Today, Todd Lake is a very popular recreation site. The Forest Service carefully manages the area in order to provide recreational opportunities for visitors while ensuring that the sensitive lake environment is protected. During the summer, the lake is a favorite place for picnicking, swimming, fishing, hiking, and nature viewing. No motorized boats are allowed on the lake, so watercraft use is limited to canoes, kayaks, rafts, inner tubes, and other non-motorized craft. There is a day-use area and a rustic campground on the west shore of the lake. The day-use facilities include picnic tables, fire pits, and a vault toilet. The campground has three tent-only campsites and a vault toilet. There is no potable water at the lake. From May through September, the Forest Service charges a modest fee for using the Todd Lake recreation area.

There are also a variety of trails near the lake for hiking and horseback riding. Because Todd Lake is located just outside the Three Sisters Wilderness, it is a major access point for hikers and campers heading into the wilderness. The trailhead for Todd Trail #34 is located at the south end of the lake. Todd Trail connects to Soda Creek Trail #11 from Sparks Lake. It then joins Broken Top Trail #10 running along the south side of Broken Top to Green Lakes Trail #17, which leads north to the Green Lakes at the base of the South Sister.
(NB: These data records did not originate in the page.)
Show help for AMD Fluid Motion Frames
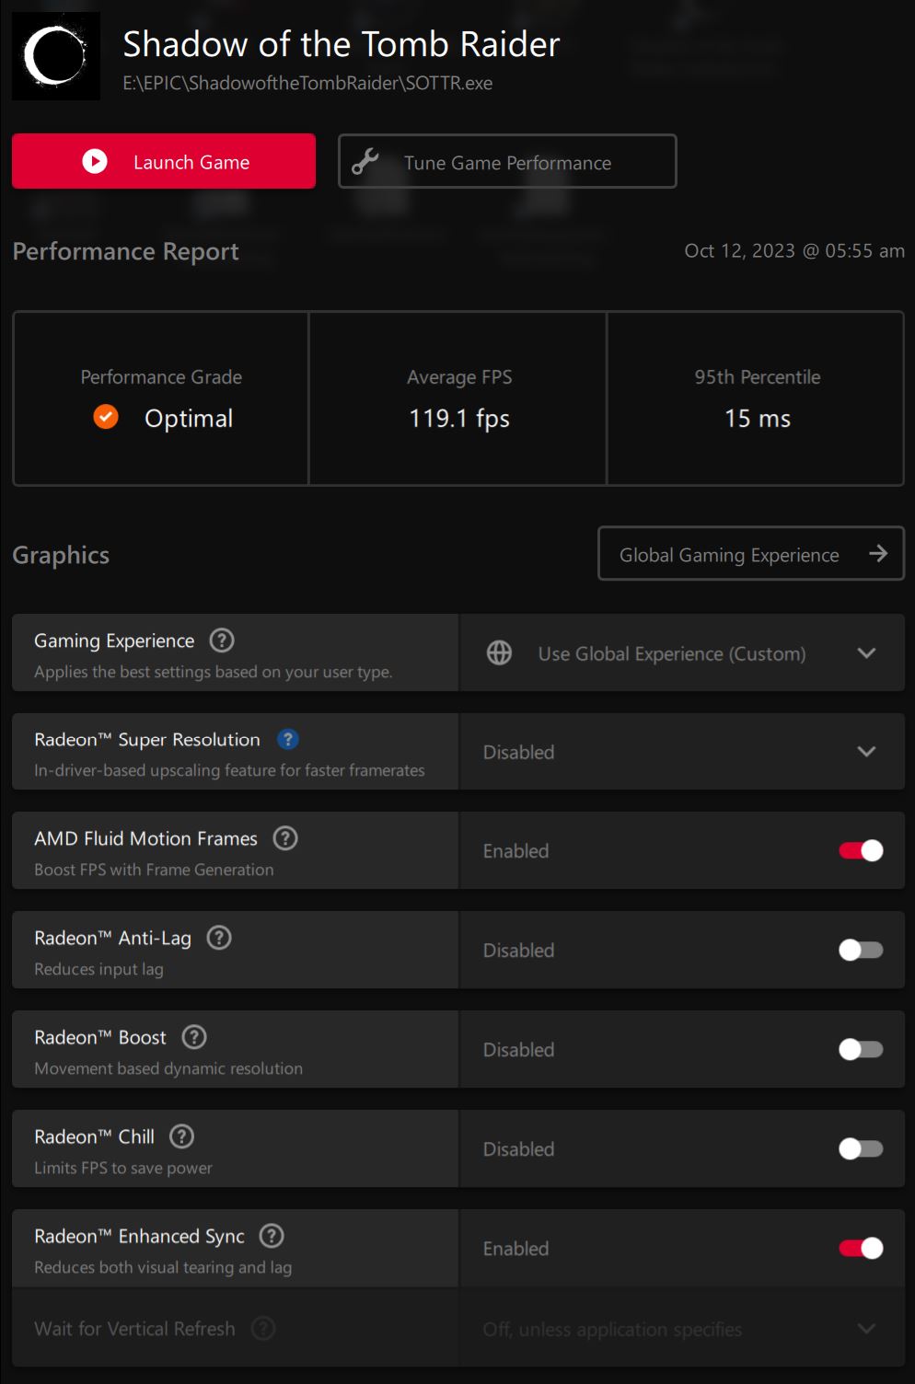Viewport: 915px width, 1384px height. point(285,838)
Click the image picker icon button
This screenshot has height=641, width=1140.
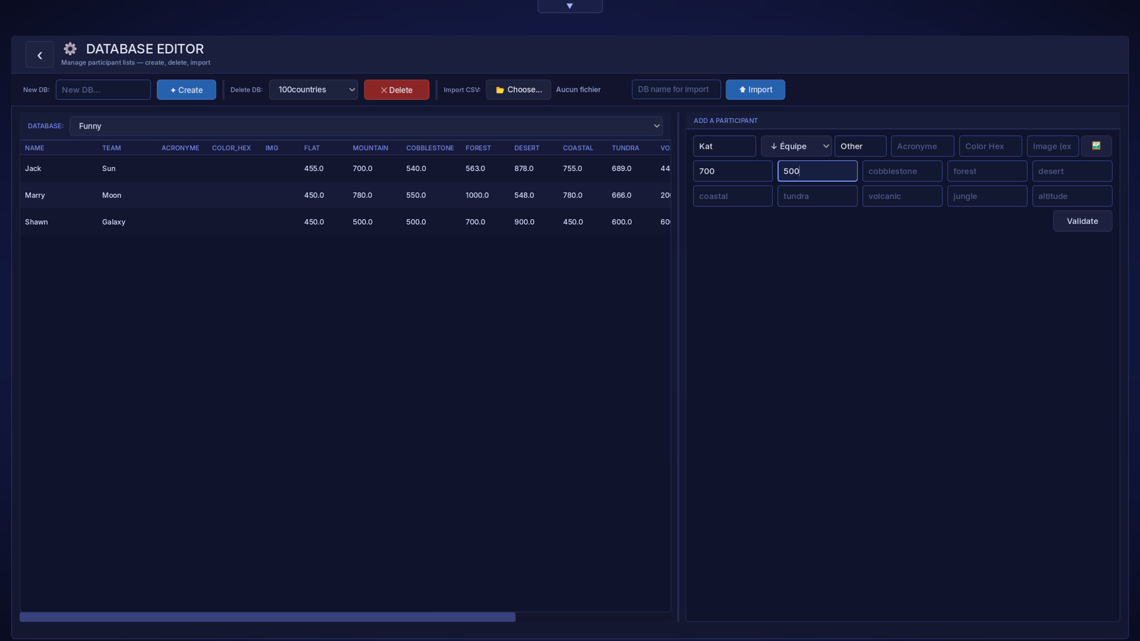click(x=1096, y=146)
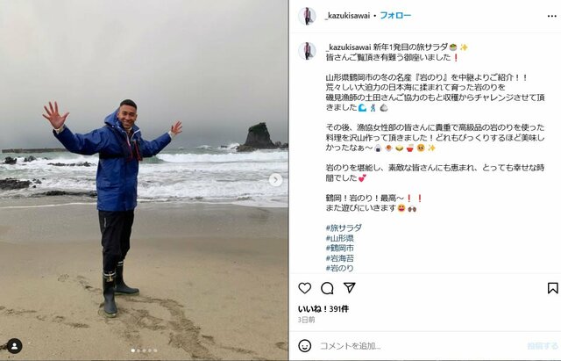This screenshot has height=361, width=561.
Task: Click header profile avatar picture
Action: 307,16
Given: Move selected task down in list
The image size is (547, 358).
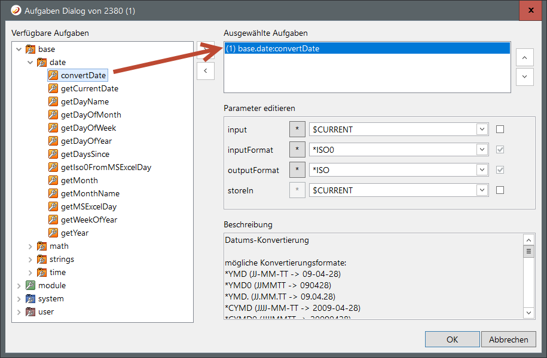Looking at the screenshot, I should pyautogui.click(x=524, y=76).
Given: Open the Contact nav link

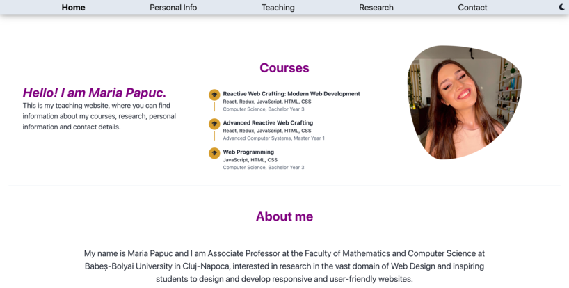Looking at the screenshot, I should click(x=472, y=7).
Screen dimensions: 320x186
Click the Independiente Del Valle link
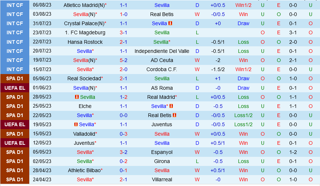pyautogui.click(x=162, y=51)
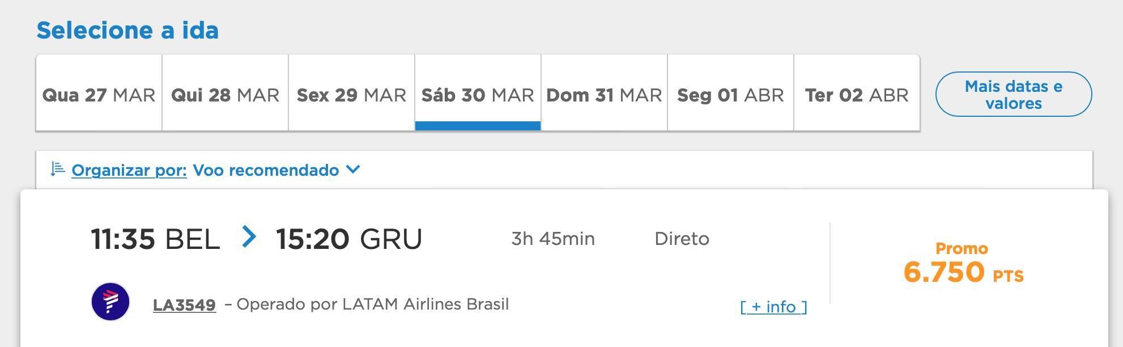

During the summer, dogs must be kept on a leash when hiking on trails in the Three Sisters Wilderness, including all the trails mentioned above. The leash rules also apply to the Todd Lake day-use area, campground, and the trail that follows the shore around the lake.

In the winter, the highway to Todd Lake is closed due to snow. However, the trails around Todd Lake are very popular routes for cross-country skiing and snowshoeing. The closest road access is from the Mount Bachelor Nordic Center or Dutchman Sno-park, which are both near Mount Bachelor ski area, approximately 1.8 mi east of the lake.